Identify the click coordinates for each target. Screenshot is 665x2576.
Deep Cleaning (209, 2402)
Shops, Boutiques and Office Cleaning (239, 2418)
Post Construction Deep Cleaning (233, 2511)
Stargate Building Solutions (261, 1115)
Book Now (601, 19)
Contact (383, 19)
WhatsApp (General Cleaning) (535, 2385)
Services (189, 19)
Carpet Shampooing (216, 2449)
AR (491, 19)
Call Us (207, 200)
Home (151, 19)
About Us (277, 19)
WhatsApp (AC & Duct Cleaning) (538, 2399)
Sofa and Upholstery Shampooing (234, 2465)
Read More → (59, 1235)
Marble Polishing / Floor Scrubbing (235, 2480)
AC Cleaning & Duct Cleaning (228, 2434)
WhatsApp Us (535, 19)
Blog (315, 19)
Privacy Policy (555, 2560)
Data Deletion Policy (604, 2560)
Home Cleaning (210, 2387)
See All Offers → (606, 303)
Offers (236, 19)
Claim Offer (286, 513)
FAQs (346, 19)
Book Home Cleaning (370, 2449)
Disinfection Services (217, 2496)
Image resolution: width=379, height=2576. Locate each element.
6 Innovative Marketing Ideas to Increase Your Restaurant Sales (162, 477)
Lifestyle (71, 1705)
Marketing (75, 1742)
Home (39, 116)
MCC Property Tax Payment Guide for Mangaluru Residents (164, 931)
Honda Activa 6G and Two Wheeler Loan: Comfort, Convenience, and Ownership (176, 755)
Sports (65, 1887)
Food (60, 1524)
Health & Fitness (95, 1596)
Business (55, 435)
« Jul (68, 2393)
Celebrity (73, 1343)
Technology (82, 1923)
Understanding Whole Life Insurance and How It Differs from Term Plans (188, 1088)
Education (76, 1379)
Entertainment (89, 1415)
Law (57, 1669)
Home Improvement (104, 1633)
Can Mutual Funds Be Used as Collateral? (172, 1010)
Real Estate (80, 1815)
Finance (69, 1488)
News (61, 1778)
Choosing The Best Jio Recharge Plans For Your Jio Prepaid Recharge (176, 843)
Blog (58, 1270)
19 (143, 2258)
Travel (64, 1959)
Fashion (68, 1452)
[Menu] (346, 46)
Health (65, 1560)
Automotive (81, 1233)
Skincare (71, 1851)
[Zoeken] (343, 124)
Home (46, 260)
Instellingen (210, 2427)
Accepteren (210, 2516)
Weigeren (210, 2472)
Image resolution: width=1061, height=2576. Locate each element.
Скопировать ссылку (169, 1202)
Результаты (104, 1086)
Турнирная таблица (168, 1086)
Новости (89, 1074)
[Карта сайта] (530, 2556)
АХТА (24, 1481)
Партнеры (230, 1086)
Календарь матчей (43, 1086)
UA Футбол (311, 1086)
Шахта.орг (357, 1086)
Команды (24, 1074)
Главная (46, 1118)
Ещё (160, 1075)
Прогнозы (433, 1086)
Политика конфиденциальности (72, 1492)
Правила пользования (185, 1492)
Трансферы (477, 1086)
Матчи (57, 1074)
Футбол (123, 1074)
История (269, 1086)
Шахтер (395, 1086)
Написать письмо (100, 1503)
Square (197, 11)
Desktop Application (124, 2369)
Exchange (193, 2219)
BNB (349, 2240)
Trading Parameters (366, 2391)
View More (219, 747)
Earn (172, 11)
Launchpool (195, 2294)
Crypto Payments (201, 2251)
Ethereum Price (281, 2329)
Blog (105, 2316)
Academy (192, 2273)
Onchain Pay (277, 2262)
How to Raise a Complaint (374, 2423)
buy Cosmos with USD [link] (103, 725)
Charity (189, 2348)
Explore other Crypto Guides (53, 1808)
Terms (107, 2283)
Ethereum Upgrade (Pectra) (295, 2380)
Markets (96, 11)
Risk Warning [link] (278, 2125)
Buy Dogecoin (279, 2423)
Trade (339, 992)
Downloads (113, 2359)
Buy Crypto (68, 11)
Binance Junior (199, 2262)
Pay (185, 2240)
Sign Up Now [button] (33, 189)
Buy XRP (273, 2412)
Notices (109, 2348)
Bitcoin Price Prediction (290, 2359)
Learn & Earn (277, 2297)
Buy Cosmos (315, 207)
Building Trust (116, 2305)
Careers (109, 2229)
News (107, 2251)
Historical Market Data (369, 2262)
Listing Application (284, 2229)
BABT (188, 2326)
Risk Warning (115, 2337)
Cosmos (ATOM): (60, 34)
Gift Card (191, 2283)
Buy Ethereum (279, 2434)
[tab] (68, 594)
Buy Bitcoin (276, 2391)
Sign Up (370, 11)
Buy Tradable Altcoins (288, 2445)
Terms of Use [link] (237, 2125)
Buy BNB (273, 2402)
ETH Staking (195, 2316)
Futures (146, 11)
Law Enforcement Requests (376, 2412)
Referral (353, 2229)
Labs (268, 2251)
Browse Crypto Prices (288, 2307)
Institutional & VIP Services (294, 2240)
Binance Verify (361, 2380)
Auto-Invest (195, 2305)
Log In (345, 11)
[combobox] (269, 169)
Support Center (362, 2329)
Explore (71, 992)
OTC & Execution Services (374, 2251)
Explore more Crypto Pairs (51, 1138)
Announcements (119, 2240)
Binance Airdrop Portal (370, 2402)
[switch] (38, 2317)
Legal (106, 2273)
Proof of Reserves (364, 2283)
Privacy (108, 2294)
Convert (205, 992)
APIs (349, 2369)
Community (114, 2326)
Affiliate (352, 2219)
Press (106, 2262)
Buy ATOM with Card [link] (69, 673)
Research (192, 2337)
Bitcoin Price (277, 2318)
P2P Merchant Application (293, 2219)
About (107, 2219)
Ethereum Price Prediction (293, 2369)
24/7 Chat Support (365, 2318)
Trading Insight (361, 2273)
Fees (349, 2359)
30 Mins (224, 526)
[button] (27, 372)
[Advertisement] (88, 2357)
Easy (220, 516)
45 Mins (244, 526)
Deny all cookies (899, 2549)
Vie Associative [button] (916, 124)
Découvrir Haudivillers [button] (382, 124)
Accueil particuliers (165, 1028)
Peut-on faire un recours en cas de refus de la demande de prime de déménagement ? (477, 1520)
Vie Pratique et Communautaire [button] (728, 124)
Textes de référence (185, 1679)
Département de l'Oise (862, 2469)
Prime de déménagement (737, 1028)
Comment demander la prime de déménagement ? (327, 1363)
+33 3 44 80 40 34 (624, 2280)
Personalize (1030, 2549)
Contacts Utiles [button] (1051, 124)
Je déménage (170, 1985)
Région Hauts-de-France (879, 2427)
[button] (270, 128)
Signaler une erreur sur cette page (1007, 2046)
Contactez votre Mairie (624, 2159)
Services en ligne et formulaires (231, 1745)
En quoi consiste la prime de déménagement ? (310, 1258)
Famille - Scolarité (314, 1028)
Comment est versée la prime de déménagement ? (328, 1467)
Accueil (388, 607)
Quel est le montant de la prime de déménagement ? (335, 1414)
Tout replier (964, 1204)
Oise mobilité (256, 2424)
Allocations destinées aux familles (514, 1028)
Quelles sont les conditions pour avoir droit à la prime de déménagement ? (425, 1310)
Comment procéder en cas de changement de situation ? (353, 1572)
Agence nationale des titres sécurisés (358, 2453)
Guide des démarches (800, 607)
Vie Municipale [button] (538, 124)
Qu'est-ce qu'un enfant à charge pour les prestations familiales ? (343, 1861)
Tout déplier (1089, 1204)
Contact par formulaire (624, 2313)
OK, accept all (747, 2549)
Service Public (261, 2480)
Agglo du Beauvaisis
■ ■ ■ ■
• _TASK DIRECTIONS_
Please copy the data in full, character for character.

• _WRITTEN SOLUTION_
Identify the click coordinates for each target. Screenshot is 665x2576.
Deep Cleaning (209, 2402)
Shops, Boutiques and Office Cleaning (239, 2418)
Post Construction Deep Cleaning (233, 2511)
Stargate Building Solutions (261, 1115)
Book Now (601, 19)
Contact (383, 19)
WhatsApp (General Cleaning) (535, 2385)
Services (189, 19)
Carpet Shampooing (216, 2449)
AR (491, 19)
Call Us (207, 200)
Home (151, 19)
About Us (277, 19)
WhatsApp (AC & Duct Cleaning) (538, 2399)
Sofa and Upholstery Shampooing (234, 2465)
Read More → (59, 1235)
Marble Polishing / Floor Scrubbing (235, 2480)
AC Cleaning & Duct Cleaning (228, 2434)
WhatsApp Us (535, 19)
Blog (315, 19)
Privacy Policy (555, 2560)
Data Deletion Policy (604, 2560)
Home Cleaning (210, 2387)
See All Offers → (606, 303)
Offers (236, 19)
Claim Offer (286, 513)
FAQs (346, 19)
Book Home Cleaning (370, 2449)
Disinfection Services (217, 2496)
Image resolution: width=379, height=2576. Locate each element.
6 Innovative Marketing Ideas to Increase Your Restaurant Sales (162, 477)
Lifestyle (71, 1705)
Marketing (75, 1742)
Home (39, 116)
MCC Property Tax Payment Guide for Mangaluru Residents (164, 931)
Honda Activa 6G and Two Wheeler Loan: Comfort, Convenience, and Ownership (176, 755)
Sports (65, 1887)
Food (60, 1524)
Health & Fitness (95, 1596)
Business (55, 435)
« Jul (68, 2393)
Celebrity (73, 1343)
Technology (82, 1923)
Understanding Whole Life Insurance and How It Differs from Term Plans (188, 1088)
Education (76, 1379)
Entertainment (89, 1415)
Law (57, 1669)
Home Improvement (104, 1633)
Can Mutual Funds Be Used as Collateral? (172, 1010)
Real Estate (80, 1815)
Finance (69, 1488)
News (61, 1778)
Choosing The Best Jio Recharge Plans For Your Jio Prepaid Recharge (176, 843)
Blog (58, 1270)
19 (143, 2258)
Travel (64, 1959)
Fashion (68, 1452)
[Menu] (346, 46)
Health (65, 1560)
Automotive (81, 1233)
Skincare (71, 1851)
[Zoeken] (343, 124)
Home (46, 260)
Instellingen (210, 2427)
Accepteren (210, 2516)
Weigeren (210, 2472)
Image resolution: width=1061, height=2576. Locate each element.
Скопировать ссылку (169, 1202)
Результаты (104, 1086)
Турнирная таблица (168, 1086)
Новости (89, 1074)
[Карта сайта] (530, 2556)
АХТА (24, 1481)
Партнеры (230, 1086)
Календарь матчей (43, 1086)
UA Футбол (311, 1086)
Шахта.орг (357, 1086)
Команды (24, 1074)
Главная (46, 1118)
Ещё (160, 1075)
Прогнозы (433, 1086)
Политика конфиденциальности (72, 1492)
Правила пользования (185, 1492)
Трансферы (477, 1086)
Матчи (57, 1074)
Футбол (123, 1074)
История (269, 1086)
Шахтер (395, 1086)
Написать письмо (100, 1503)
Square (197, 11)
Desktop Application (124, 2369)
Exchange (193, 2219)
BNB (349, 2240)
Trading Parameters (366, 2391)
View More (219, 747)
Earn (172, 11)
Launchpool (195, 2294)
Crypto Payments (201, 2251)
Ethereum Price (281, 2329)
Blog (105, 2316)
Academy (192, 2273)
Onchain Pay (277, 2262)
How to Raise a Complaint (374, 2423)
buy Cosmos with USD [link] (103, 725)
Charity (189, 2348)
Explore other Crypto Guides (53, 1808)
Terms (107, 2283)
Ethereum Upgrade (Pectra) (295, 2380)
Markets (96, 11)
Risk Warning [link] (278, 2125)
Buy Dogecoin (279, 2423)
Trade (339, 992)
Downloads (113, 2359)
Buy Crypto (68, 11)
Binance Junior (199, 2262)
Pay (185, 2240)
Sign Up Now [button] (33, 189)
Buy XRP (273, 2412)
Notices (109, 2348)
Bitcoin Price Prediction (290, 2359)
Learn & Earn (277, 2297)
Buy Cosmos (315, 207)
Building Trust (116, 2305)
Careers (109, 2229)
News (107, 2251)
Historical Market Data (369, 2262)
Listing Application (284, 2229)
BABT (188, 2326)
Risk Warning (115, 2337)
Cosmos (ATOM): (60, 34)
Gift Card (191, 2283)
Buy Ethereum (279, 2434)
[tab] (68, 594)
Buy Bitcoin (276, 2391)
Sign Up (370, 11)
Buy Tradable Altcoins (288, 2445)
Terms of Use [link] (237, 2125)
Buy BNB (273, 2402)
ETH Staking (195, 2316)
Futures (146, 11)
Law Enforcement Requests (376, 2412)
Referral (353, 2229)
Labs (268, 2251)
Browse Crypto Prices (288, 2307)
Institutional & VIP Services (294, 2240)
Binance Verify (361, 2380)
Auto-Invest (195, 2305)
Log In (345, 11)
[combobox] (269, 169)
Support Center (362, 2329)
Explore (71, 992)
OTC & Execution Services (374, 2251)
Explore more Crypto Pairs (51, 1138)
Announcements (119, 2240)
Binance Airdrop Portal (370, 2402)
[switch] (38, 2317)
Legal (106, 2273)
Proof of Reserves (364, 2283)
Privacy (108, 2294)
Convert (205, 992)
APIs (349, 2369)
Community (114, 2326)
Affiliate (352, 2219)
Press (106, 2262)
Buy ATOM with Card [link] (69, 673)
Research (192, 2337)
Bitcoin Price (277, 2318)
P2P Merchant Application (293, 2219)
About (107, 2219)
Ethereum Price Prediction (293, 2369)
24/7 Chat Support (365, 2318)
Trading Insight (361, 2273)
Fees (349, 2359)
30 Mins (224, 526)
[button] (27, 372)
[Advertisement] (88, 2357)
Easy (220, 516)
45 Mins (244, 526)
Deny all cookies (899, 2549)
Vie Associative [button] (916, 124)
Découvrir Haudivillers [button] (382, 124)
Accueil particuliers (165, 1028)
Peut-on faire un recours en cas de refus de la demande de prime de déménagement ? (477, 1520)
Vie Pratique et Communautaire [button] (728, 124)
Textes de référence (185, 1679)
Département de l'Oise (862, 2469)
Prime de déménagement (737, 1028)
Comment demander la prime de déménagement ? (327, 1363)
+33 3 44 80 40 34 (624, 2280)
Personalize (1030, 2549)
Contacts Utiles [button] (1051, 124)
Je déménage (170, 1985)
Région Hauts-de-France (879, 2427)
[button] (270, 128)
Signaler une erreur sur cette page (1007, 2046)
Contactez votre Mairie (624, 2159)
Services en ligne et formulaires (231, 1745)
En quoi consiste la prime de déménagement ? (310, 1258)
Famille - Scolarité (314, 1028)
Comment est versée la prime de déménagement ? (328, 1467)
Accueil (388, 607)
Quel est le montant de la prime de déménagement ? (335, 1414)
Tout replier (964, 1204)
Oise mobilité (256, 2424)
Allocations destinées aux familles (514, 1028)
Quelles sont les conditions pour avoir droit à la prime de déménagement ? (425, 1310)
Comment procéder en cas de changement de situation ? (353, 1572)
Agence nationale des titres sécurisés (358, 2453)
Guide des démarches (800, 607)
Vie Municipale [button] (538, 124)
Qu'est-ce qu'un enfant à charge pour les prestations familiales ? (343, 1861)
Tout déplier (1089, 1204)
Contact par formulaire (624, 2313)
OK, accept all (747, 2549)
Service Public (261, 2480)
Agglo du Beauvaisis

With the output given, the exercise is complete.